**Excerpted data:**
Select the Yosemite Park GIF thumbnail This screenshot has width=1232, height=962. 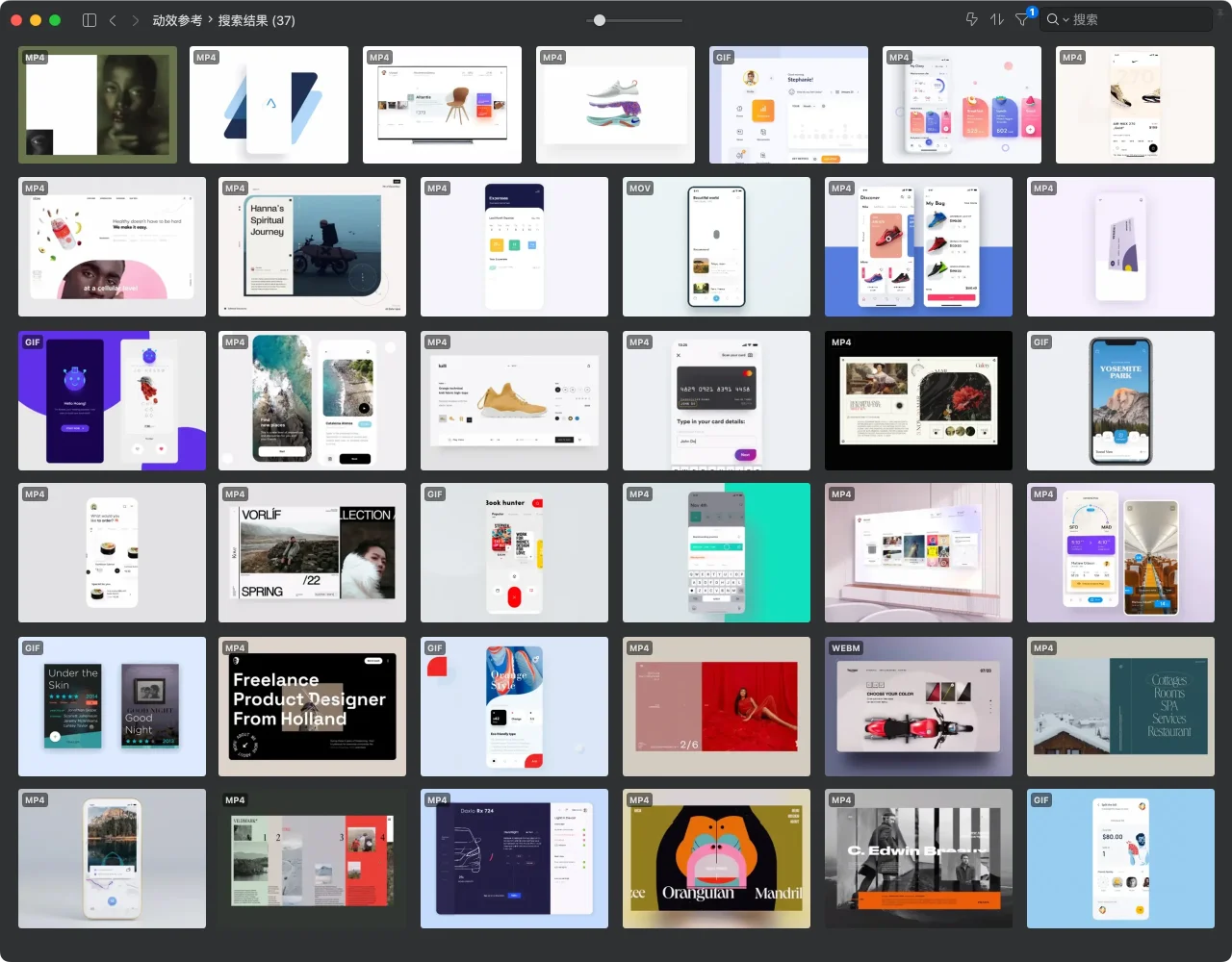1120,400
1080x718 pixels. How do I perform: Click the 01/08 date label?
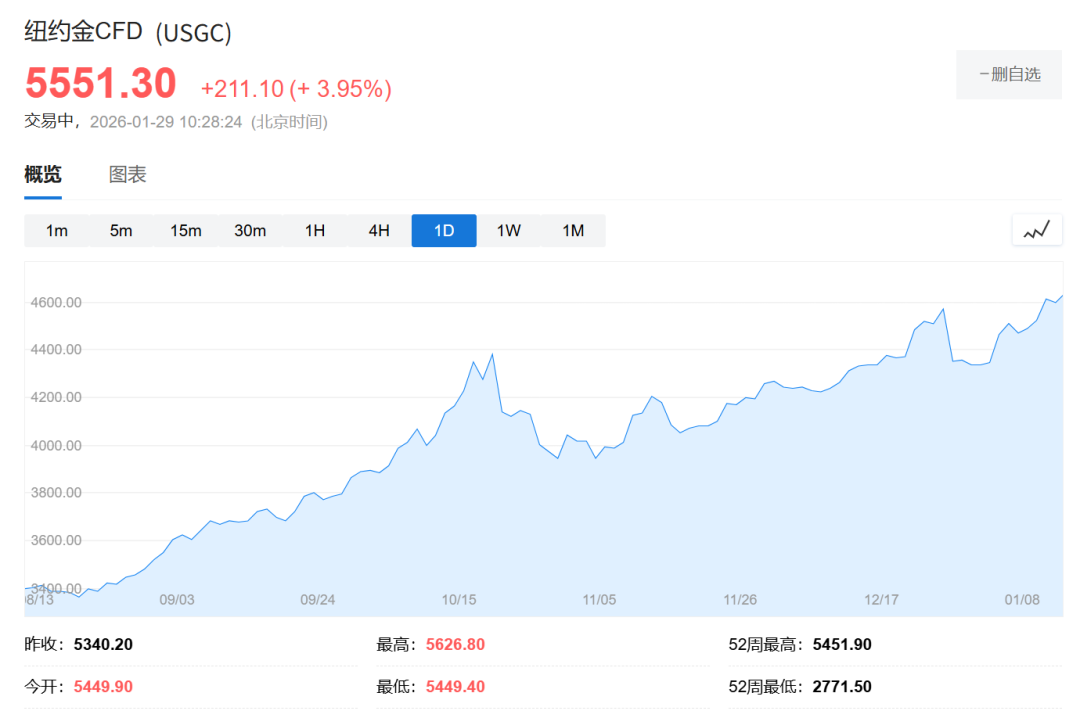1022,600
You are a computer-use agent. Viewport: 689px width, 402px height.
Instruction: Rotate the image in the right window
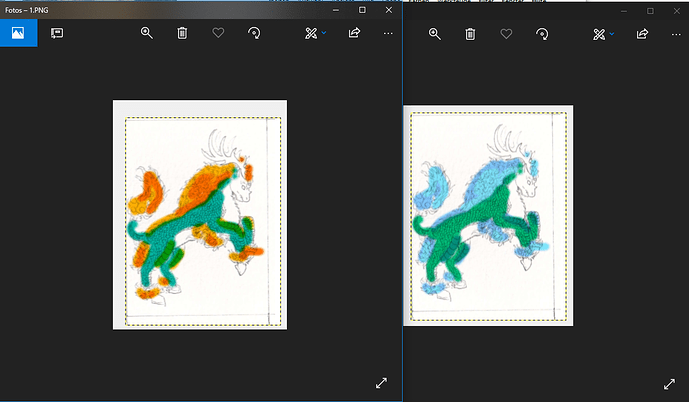click(x=542, y=34)
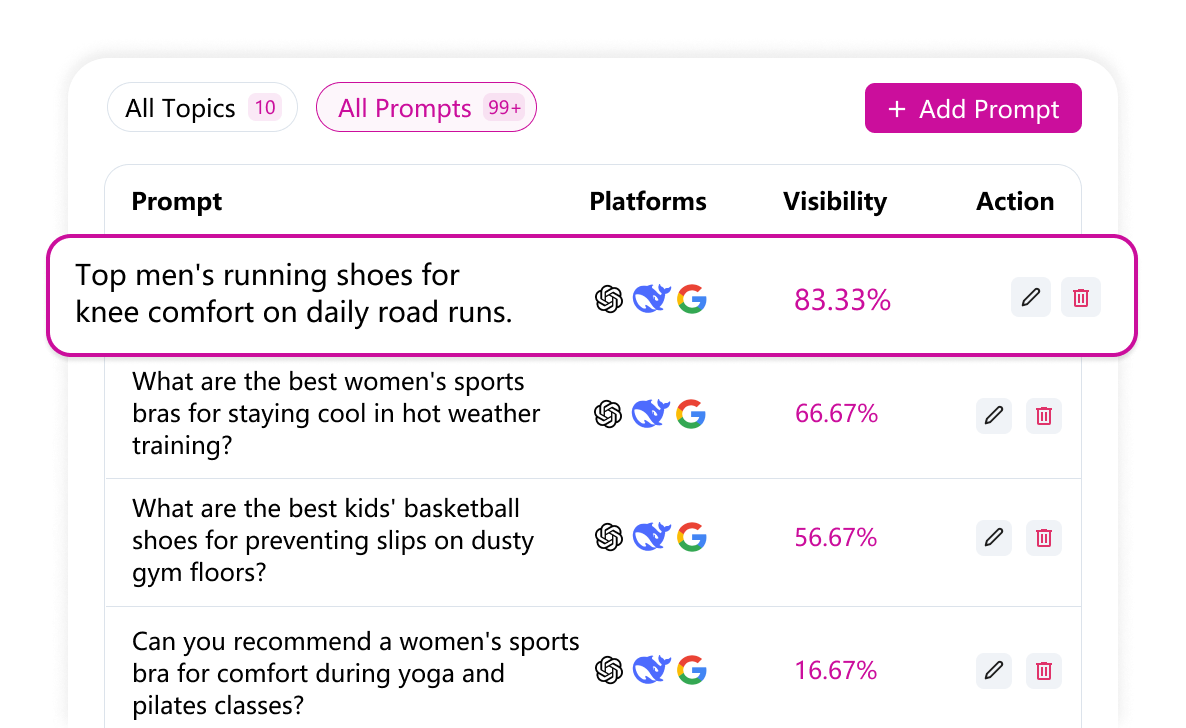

**Problem:** Give again, word for word, the records starting with the line that contains "You are a computer-use" and going on through the end of the records. Leave the pictures out of the answer.

**Answer for this exercise:**
You are a computer-use agent. Viewport: 689px width, 402px height.
Instruction: Rotate the image in the right window
click(x=542, y=34)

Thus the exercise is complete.